The theory provides two takeaways for explaining cross-country income differences. First, together with their larger concentrations of talent, the model also predicts more cross-sectional dispersion of economic activity and productivity in poor countries, which is a phenomenon that has been widely documented and investigated. This additional dispersion is commonly attributed to frictions and misallocation, which cause underdevelopment. In my model the additional dispersion instead simply reflects more assortative matching of talented individuals and the possibility of adopting advanced technology. Second, I explore the implications of the theory in a dynamic environment. I show that the interaction between talent allocation and technology choice can generate a permanent disadvantage for countries that takeoff later. Consider two countries with identical fundamentals except for an exogenous time of takeoff. The country that starts to grow late, and thus is far from the technology frontier, converges to a different long run balanced growth path, with large technological dispersion and depressed output. Chapter 2: Cross-Country Differences in Life-Cycle Human Capital Accumulation; with David Lagakos, Benjamin Moll, Nancy Qian, and Todd Schoellman

In two papers, we document cross-country differences in life-cycle human capital accumulation.

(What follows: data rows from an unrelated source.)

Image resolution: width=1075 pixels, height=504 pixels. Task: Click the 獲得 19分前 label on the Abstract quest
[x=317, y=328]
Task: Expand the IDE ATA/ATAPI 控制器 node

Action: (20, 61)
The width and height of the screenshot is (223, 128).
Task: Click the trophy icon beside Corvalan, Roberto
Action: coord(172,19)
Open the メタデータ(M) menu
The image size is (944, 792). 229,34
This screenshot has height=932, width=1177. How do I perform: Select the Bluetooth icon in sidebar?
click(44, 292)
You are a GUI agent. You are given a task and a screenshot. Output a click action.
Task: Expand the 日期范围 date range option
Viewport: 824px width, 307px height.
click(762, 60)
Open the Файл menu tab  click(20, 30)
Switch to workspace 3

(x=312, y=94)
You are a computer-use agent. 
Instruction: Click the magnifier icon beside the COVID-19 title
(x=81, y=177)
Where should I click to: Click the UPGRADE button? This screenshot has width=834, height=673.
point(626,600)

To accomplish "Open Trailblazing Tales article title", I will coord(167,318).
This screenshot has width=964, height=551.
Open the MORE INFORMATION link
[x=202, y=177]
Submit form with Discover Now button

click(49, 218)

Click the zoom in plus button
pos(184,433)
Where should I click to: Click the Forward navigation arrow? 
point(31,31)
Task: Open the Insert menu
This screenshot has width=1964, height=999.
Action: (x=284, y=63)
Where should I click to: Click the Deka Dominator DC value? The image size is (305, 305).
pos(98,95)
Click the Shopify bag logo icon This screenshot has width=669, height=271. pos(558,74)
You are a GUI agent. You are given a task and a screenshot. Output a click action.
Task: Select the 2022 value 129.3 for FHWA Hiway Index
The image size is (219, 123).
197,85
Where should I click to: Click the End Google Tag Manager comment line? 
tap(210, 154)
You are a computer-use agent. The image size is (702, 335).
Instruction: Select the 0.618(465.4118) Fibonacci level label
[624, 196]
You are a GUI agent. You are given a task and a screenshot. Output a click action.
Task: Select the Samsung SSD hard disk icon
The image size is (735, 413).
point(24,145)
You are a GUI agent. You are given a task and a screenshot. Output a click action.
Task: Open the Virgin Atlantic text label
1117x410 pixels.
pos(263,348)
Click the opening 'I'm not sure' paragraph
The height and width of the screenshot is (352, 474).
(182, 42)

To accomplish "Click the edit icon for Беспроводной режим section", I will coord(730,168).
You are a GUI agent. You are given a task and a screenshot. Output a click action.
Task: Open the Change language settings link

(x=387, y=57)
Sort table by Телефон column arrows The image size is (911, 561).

In the first paper, “Life-Cycle Wage Growth Across Countries”, we harmonize repeated cross- sectional surveys from a set of countries with very different per capita income levels and use them to measure how wages rise with potential experience. Our main finding is that experience- wage profiles are on average twice as steep in rich countries as in poor ones. This is consistent with two distinct hypotheses: slower human capital accumulation over the life cycle and more severe frictions that hamper worker reallocation.

In the second paper, “Life-Cycle Human Capital Accumulation Across Countries: Lessons from U.S. Immigrants” we provide empirical support in favor of the human capital hypothesis. Among U.S. immigrants, returns to potential experience in the common U.S. labor market are higher for workers coming from rich countries than for those coming from poor ones. This fact could be driven by differences in selection, skill-loss upon migration, or human capital accumulation. We measure selection and skill-loss using respectively the difference in average education and in the probability of being in a high skill occupation between immigrants and non- migrants. Immigrants from poor countries neither are more negatively selected nor lose a higher amount of skills. Therefore, they most likely accumulate less human capital before migrating.

Chapter 3: Unemployment Risk and Flat Job Ladders: Lessons from the German Reunification; with Sebastian Heise

Can a change in labor market regulations improve the allocative efficiency of worker-firm matches? We study this question using the German reunification as a natural experiment that exposed East Germany to Western-style institutions. We interpret a firm’s average wage as a measure of its inherent productivity. Using matched employer-employee data, we examine the evolution of allocative efficiency, defined as the correlation between a firm’s average wage and its number of workers. East German allocative efficiency is significantly lower than in the West even 20 years after the reunification. This difference accounts for 25 percent of the large wage gap between the two regions. The efficiency gap is due to two forces. First, East German workers face a flatter job ladder: when moving job-to-job, the difference between their previous firm’s average wage and the new firm’s average wage is smaller than in the West. Second, East German workers more frequently fall off the job ladder into unemployment. We rationalize our findings in a job ladder model with low and high productivity firms in which East Germany has a higher risk of job termination than the West. This higher termination risk lowers the incentive for high productivity firms to post vacancies, which flattens the job ladder. Our work suggests that policies that seek to improve labor market institutions, if accompanied by a higher risk of job termination, may have the unintended consequence of decreasing allocative efficiency.